Josh Jackson said...

Mindy << Thanks for sharing this! Maybe it is a Grubb DNA thing. I like the thought of Grandpa and Grandma keeping their own diaries and the thought of you doing your own collecting over the years. And you raise a great question - are there memories we've lost because didn't collect it in some way or another?

Sally << From the methodical way your blog is set up, I would have pegged you for a documentation freak like me. :) And I'm excited to see your new blog layout. Maybe your uber talented designer friend could be of service!

Alexine << Thank-you for your kind words and for following along with our journey over the past year and a half.

Tracy << Thanks!
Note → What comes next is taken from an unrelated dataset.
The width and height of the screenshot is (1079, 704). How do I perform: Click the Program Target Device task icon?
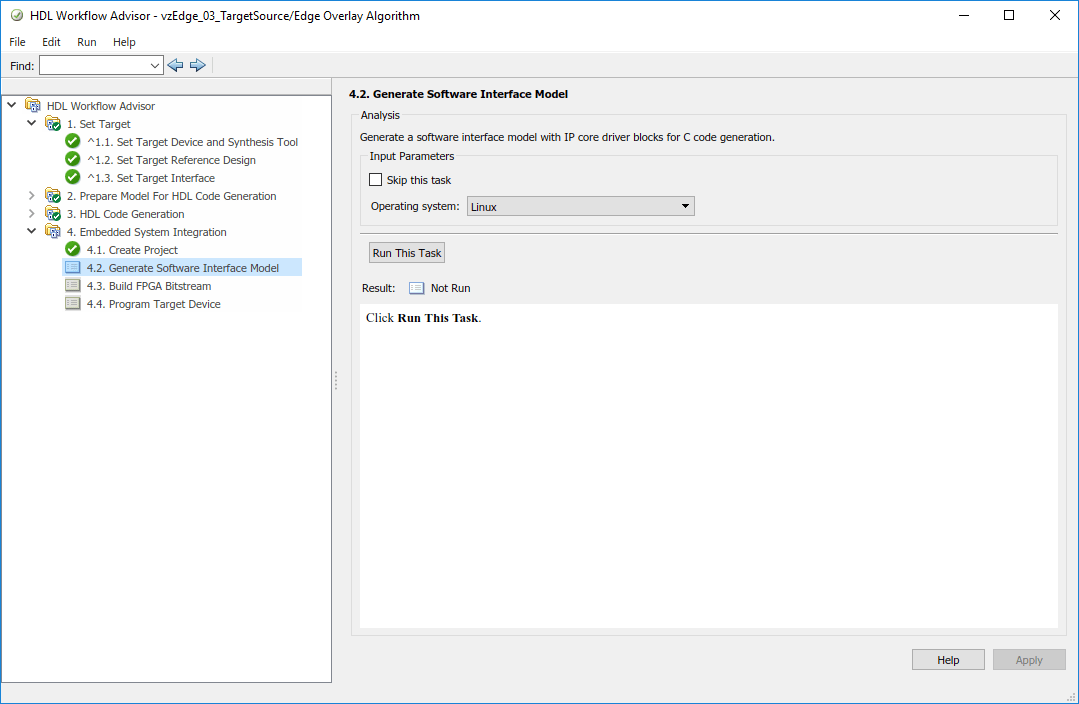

Yes, I can't wait to see what Stella brings to this space! And yes, Where the Red Fern Grows is just an absolute page turner. Those sweet coonhounds.

John << Thank-you...

David << You are right. When I was integrating the old blogs with this one, I noticed you and Steve Deur were leaving comments on nearly every post. So I suppose, at the very least, I can add you guys to the list of two. :) And thank-you for your words of affirmation. I like your museum analogy.
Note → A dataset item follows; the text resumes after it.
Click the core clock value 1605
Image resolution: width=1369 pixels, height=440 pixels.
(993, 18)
Tash << Your father sounds like a man after my own heart. He even has your teeth! Now that is some collecting. Thanks for sharing your own stories.

Claude said...

Josh. I have been following you on here for some time now. When we were in college and we lived just a couple of doors away, I had no idea how much we had in common. I think we have more in common now than then, but even so. Also, you have inspired me to start a blog from this post. I have thought of it many times and never started. You made me feel like I could do it just by the sheer ease of your writing and the informality of this site. I do understand that your point of view and mine may be different, but that's what it is all about, right? My blog is here:
http://www.claudehardydesigns.com/apps/blog
If you ever wonder what music I or Cora (my daughter) are listening to or what theatre production I am designing, please stop on by...until then, thanks friend. Claude.

Renel said...

I am glad your hoarding tendencies have found a way to be stored clutter free in cyberspace :)I really like the picture at the top of your blog...It is just perfect! I was just telling my husband how I would like to do family year books. I just purchased one I had made via shutterfly from up until I was hugely pregnant with Camille. It was fun to read about your childhood bedroom. it's funny how so many things in the past are lost on our memories but for some reason the walls in our bedrooms are seared into our brains :)

Anonymous said...

Today I cried.
I cried for your daughter and for my son, Patrick Harris Fox, who never lived outside the womb.
I cried because they left us one day apart; both because of placenta abruption.
I cried because maybe their souls have meet.
I cried and the tears brought healing again to the wound that death leaves on the soul.


A story about placental abruption is sometimes a story about survival, but very often about death.
So sorry that your's included's the death part; and so thankful it has a survival part.
Wishing you the best at you continue your families record. Heidi

Gwen Jackson said...

Josh, I absolutely LOVED this post. So well written. As always. My mind drifted back to that Graafschap bedroom. I could picture everything you described. That blue outlined bulletin board took up one wall space and was indeed a collector's paradise for you. And, that under-the-stair-steps closet space :). A collector you are. And, I am glad for it. And, I'm glad Stella is following in your collecting footsteps. Love you!

loribeth said...

Whatever your reasons for blogging (& I share some of them myself) ; ) I am glad you do it!